Monday, April 15, 2013

lesson from the lady on the bike


We are moving Wednesday morning (as in the day after tomorrow) and this past week has been a frantic scurry of finishing up home school cooperatives, work, and packing. Packing, packing, packing. I will admit that despite this move being an answer to prayer and something we are incredibly grateful for, I have found myself becoming a bit nostalgic as of late. I really did like this silly old house and our life on Fieldcrest Lane. Our home here sits on a picturesque plot and in the land of nostalgia I tend to forget all about the broken heat pumps, the broken water pumps, the leaky ceiling, and the thousands of dollars we have poured into this place that we did not have. I close my eyes and all I see is charm. The children swinging high on the tree swing out back, cooking hot dogs over the fire pit, picking apples from our trees. And my heart gets a tiny bit sad that we are leaving. It feels a bit unfair that we have struggled so much with our finances this year, and I am tempted to feel sorry for our family and to feel jealousy towards those who have 'more'. Just keeping it real. But God is always so good at meeting me right where I am.

Yesterday morning our family was driving to church and we passed a woman on a bike. The bike was loaded down with belongings and the woman was wearing a furry white coat, peddling hard against the wind. Boss pointed out that the woman on the bike can often be found attending our church. I nodded and agreed that I had seen her before. And I felt slightly guilty for the 'woe is me' attitude I had been sporting this past week. There we sat in our moving vehicle (one of two that we own), our children nicely dressed, just going through the motions of getting to church. No effort or energy was being exerted on our part. To the woman on the bike, those speeding past in cars must look as though they have it made. I must look as though I have it made. Because the truth is that I do. I have it made. Only I  can't see that truth when I am pouting.
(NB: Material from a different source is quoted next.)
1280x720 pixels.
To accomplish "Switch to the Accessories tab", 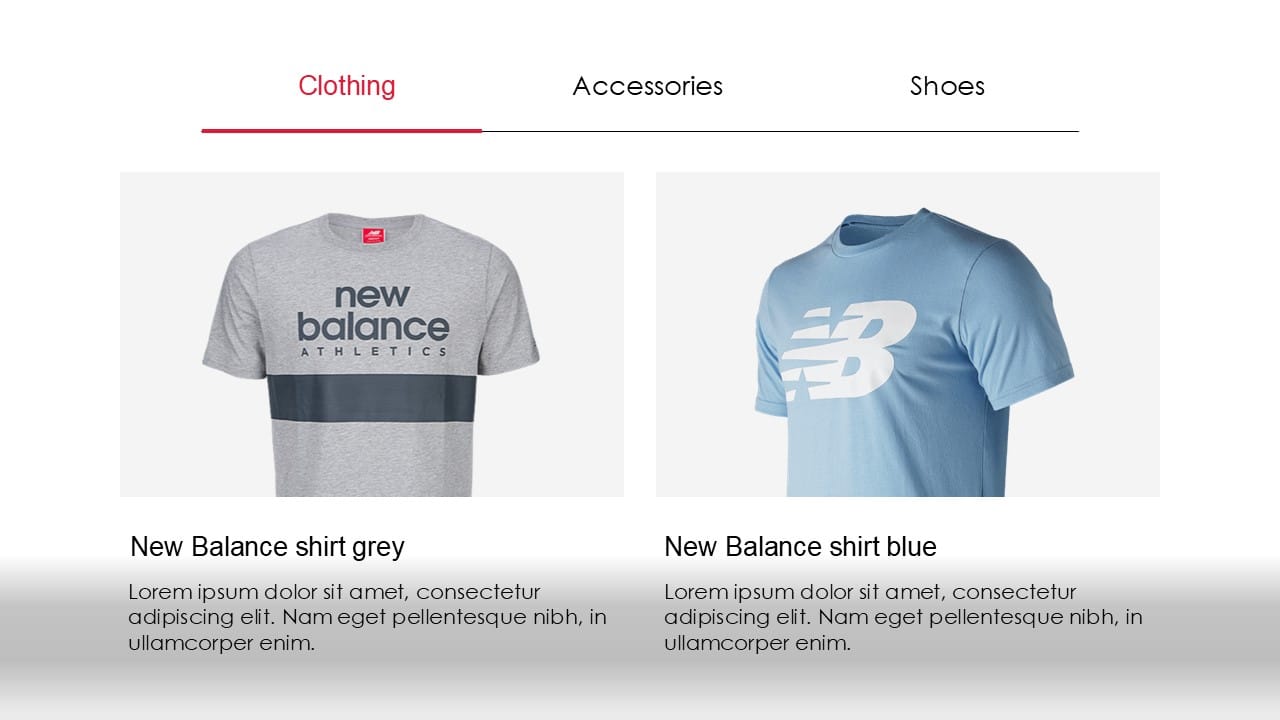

And then our minister? He did it. He preached on pursuing poverty. On laying everything we have at Christ's feet to be used by him in whatever way he sees fit. On valuing people over possessions. On not letting our desire for money and things be greater than our desire to do God's will in our lives. And then our minister challenged us to open our wallets. To take out whatever change we had. To come forward and put our offering, large or small, in the plate to be given to those who enter our church building looking for a hand up. To empty ourselves before God, trusting that he will provide when we have need. .

I opened my wallet and found a dollar bill. It didn't seem like much, certainly not worth walking forward for. I almost snapped my wallet shut when I saw her. The woman in the white coat, the one we had passed on her bike on our way in. She had shown up and she was walking forward. I have no idea what she gave, but that's not the point. The point is that she gave. Someone with so few earthly possessions found the strength to empty herself before God. And she encouraged me to do the same. My dollar went in the plate.

I left church with a different attitude. This house on Fieldcrest Lane is lovely, but it is not necessary. And the money we have poured into it this past year? Not at all how we desire to be spending our funds. There are people in this world, people right here in our community who are in need. And it is not God's desire that we should be spending all of our 'spare' change on our possessions as we have done this past year. He desires us to pour out ourselves, all that we have, before him, instead of pouring out ourselves, all that we have, on a picturesque lifestyle. Needless to say, my pouting has ceased.

I do pray that our property on Fieldcrest Lane sells quickly. And once it does, I pray that our family will have the courage to do with our funds what we should have been doing all along. Giving them right back to the one who so generously gave them to us in the first place.